Repeat the listing word for word, starting with the line that contains "Task: Open the" and going on through the line that contains "Action: point(292,8)".
# START OF PROVIDED INFORMATION
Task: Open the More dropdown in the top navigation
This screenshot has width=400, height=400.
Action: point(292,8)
# END OF PROVIDED INFORMATION
# START OF PROVIDED INFORMATION
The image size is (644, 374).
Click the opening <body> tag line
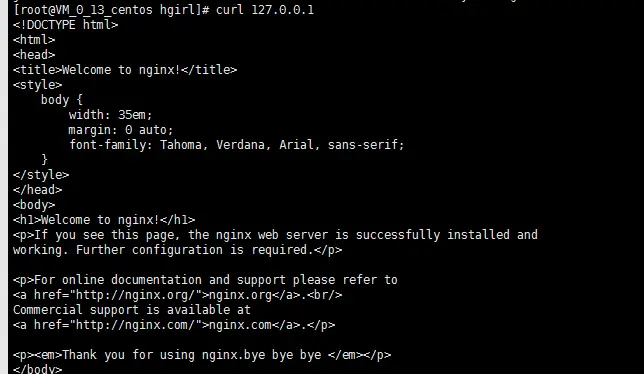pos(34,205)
# END OF PROVIDED INFORMATION
◆ RESULT ◆
Task: Open the More dropdown in the top navigation
This screenshot has width=400, height=400.
Action: point(292,8)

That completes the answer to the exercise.